SURPRISE: I’m all in favor of bicycle licensing

bikepl8Let’s be clear what I’m talking about first. I’m not talking about a special license for people that would be required to operate a bicycle on the roads.  As as been stated over and over, most cyclists are actually already licensed drivers. What I’m talking about is a license (or registration) on the bicycle itself. Yup. I’m actually 100% in favor of this. This will probably surprise some of the motorists that like to bring this up as a requirement or them to feel like they need to share the road with me.

And I will undoubtedly piss off some of my fellow cyclists.

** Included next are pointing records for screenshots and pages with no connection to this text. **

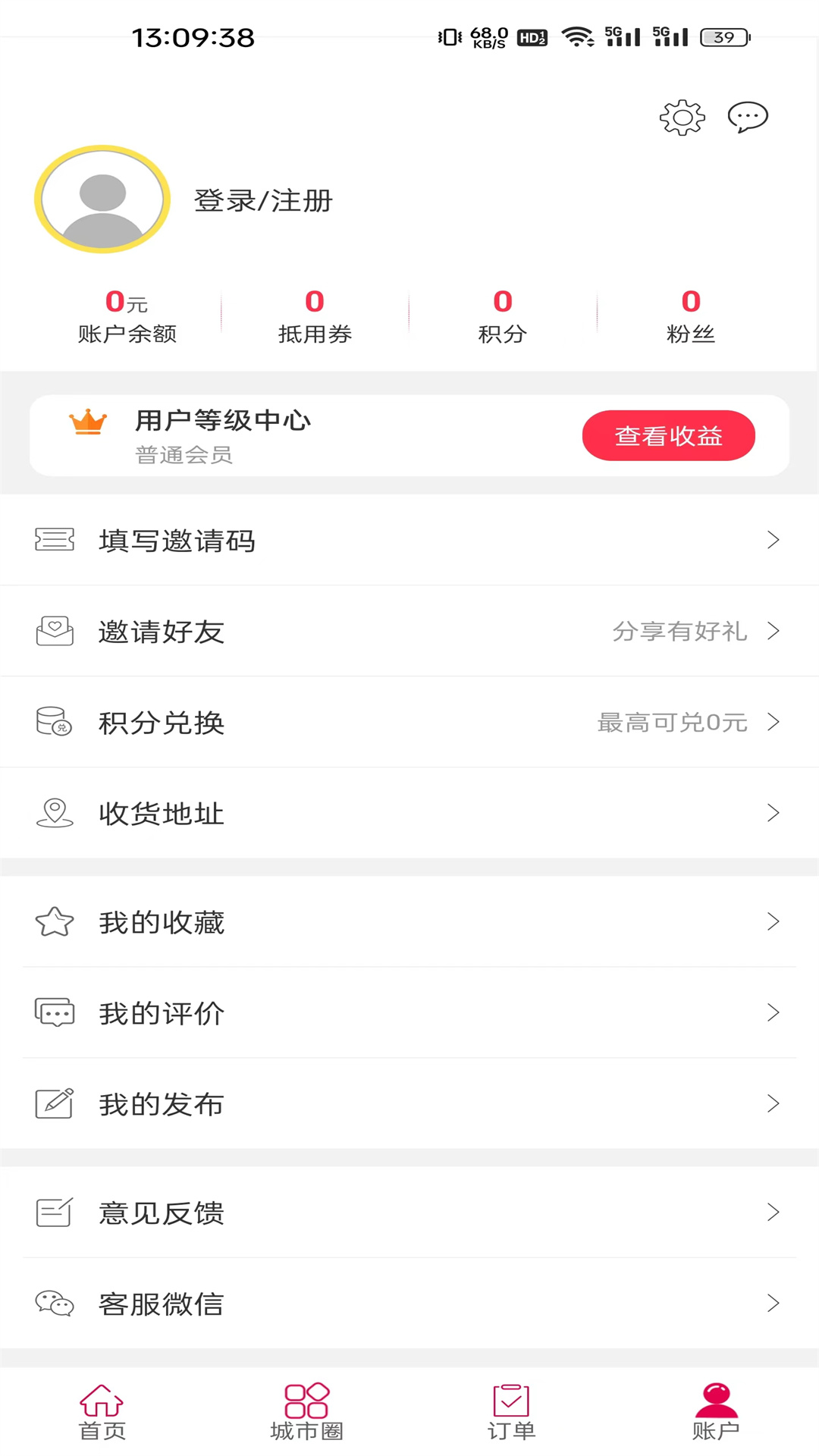
Task: Open the settings gear icon
Action: (x=682, y=117)
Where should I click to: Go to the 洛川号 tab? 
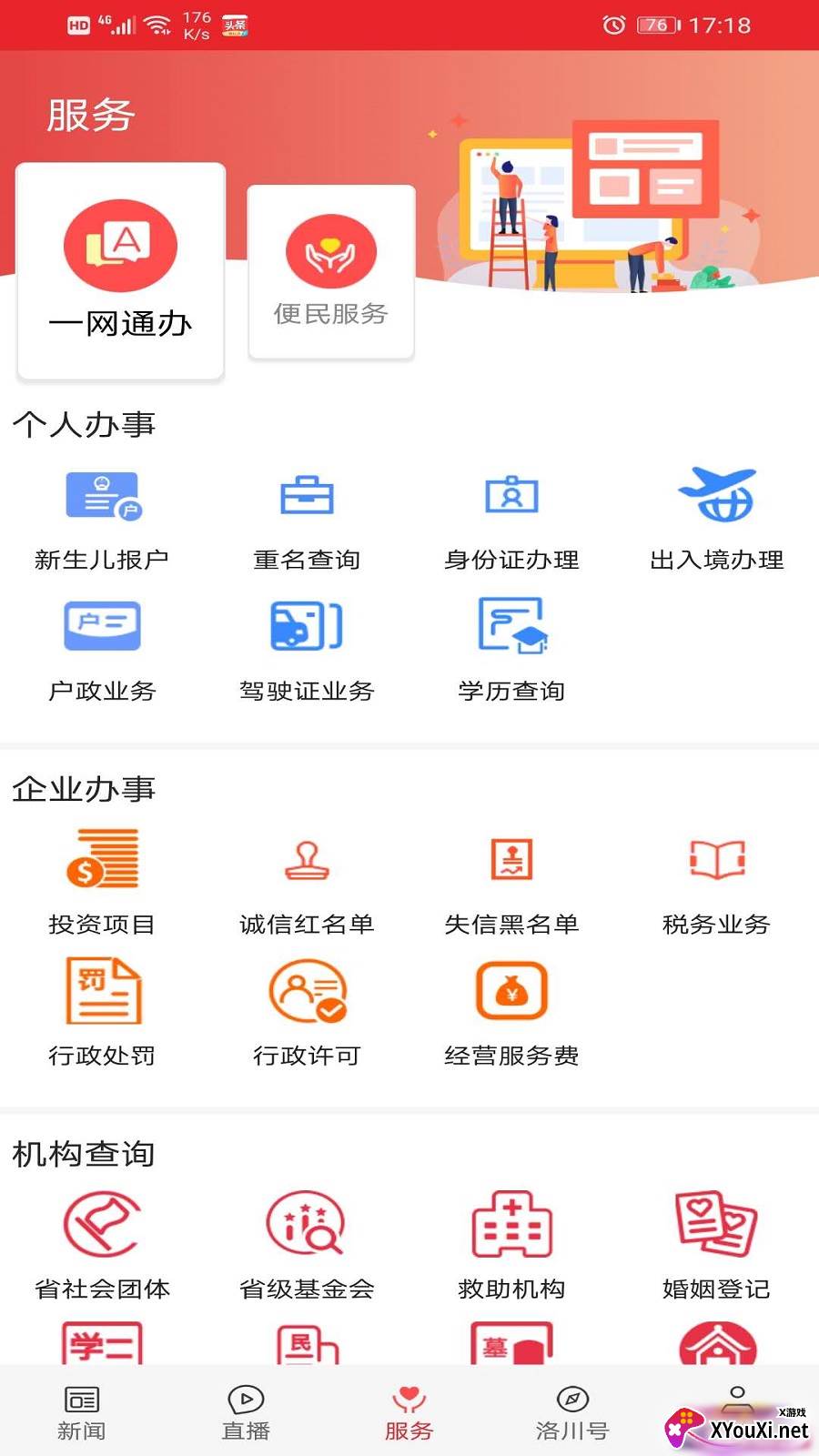point(572,1412)
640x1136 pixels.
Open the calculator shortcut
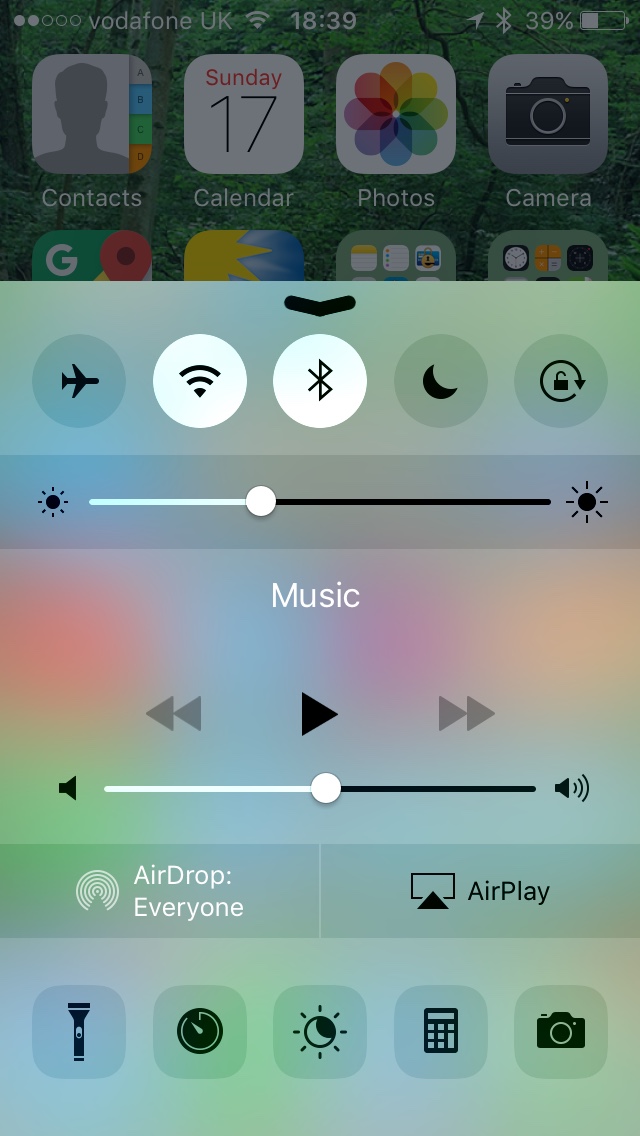[441, 1032]
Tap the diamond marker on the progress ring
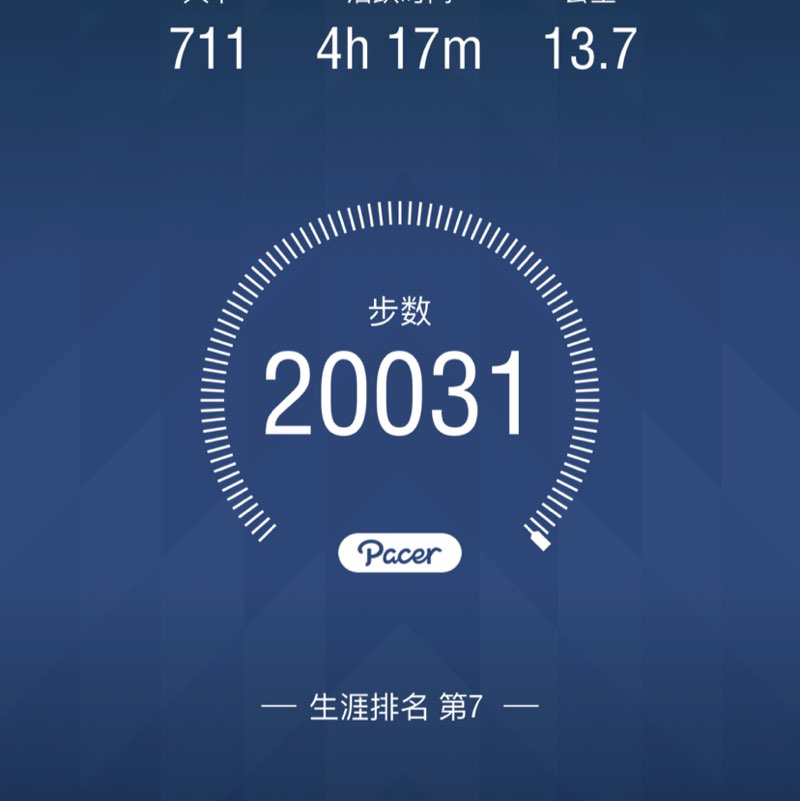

But let me tell you why…

Let’s set aside for a moment how cost prohibitive this has proven to be every time someone has tried it. Let’s ignore the very real fact that, as an inexpensive commodity, bicycles frequently change hands, and that frequency makes tracking bicycle ownership hugely challenging compared to motor vehicles. Let’s ignore for now sticky issues about what bikes we register (Tricycles? Unicycles? Kids BMX bikes? Bicycle trailers used to haul children?) Hell, let’s even pretend that somehow we make all of this happen without having license fees that far exceed the actual purchase price of the bike.

Let’s just assume for a moment that bicycles are registered in the same way that cars are. What would that look like.

Well, it would go something like this. I’d head down to my local bike shop and check out some new bikes. I’d find one I want and I’m be ready to purchase. Before I can walk out the door with the bike, there would be someone that walked me through all the DMV (or would that be DPV – Department of Pedaled Vehicles?) paperwork to ensure that I was legally registered before I took the bike out on the road. This would of course but an additional burden on the already strapped local bike shop, but in theory that cost would be offset by … whatever was funding our new DPV program.

So by the time I roll my shiny new bike out onto the street, there is an official record in the “official database” that ties that specific bike, by serial number, to me. I’m that bike’s legal owner. No one else can make legal claim to it.

Would this model be a barrier to getting more people on bikes? That is a very common argument within the bicycle community that we should remove – not add – barriers to people getting on a bike. In the above scenario, while perhaps the cost would be slightly elevated, I don’t actually think it would be a significant barrier.

It is interesting if you stop and consider what are the actual problems you face every day are as a cyclist. Sure, there is a lot of work to get laws, infrastructure and opinions to a place more favorable to cyclists. But while stop sign laws and police enforcement are indeed important to me, those aren’t the items on the top of my mind when I ride downtown to meet my partner for dinner, run to the local drugstore, or simply ride to work in an office that doesn’t allow me to bring my bike indoors.

I’m worried first and foremost about one thing: will my damned bike get stolen while I’m gone.

There are plenty of voluntary, self registration services out there. Every community seems to have their own – including San Francisco. But if my bike was registered, legally via the state, before I even left the store with it… that’s a huge improvement.

And the fact that it will eliminate the asinine and factually incorrect “…when they pay registration to use the road…” argument out of the arsenal of uneducated anti-cyclists flamers. Damn, that sounds like some tasty icing on the cake.

So that is why I am 100% in favor of bicycle registration and/or licensing

But it is also a completely B.S. statement, because it really can’t happen.

That laundry list of things we agreed to “ignore” early on in this post – well those are actual, real, difficult to solve problems facing bicycle registration. As soon as the common motorists vehicle registration fees went up to help offset the governmental logistics costs of running a bike registration program, motorists would be the first group against registration.

This seems to be a growing trend in anti-bicycle rhetoric lately in San Francisco. My advise to the “make ’em register, then I’ll share the road” crowd: be careful what you wish for, because it probably doesn’t quite look like you expect it to. But if we can devise a system that provides the same requirements and protections as motor vehicles, with a pricing scheme based on value and tonnage like motor vehicles, I will fully advocate for that.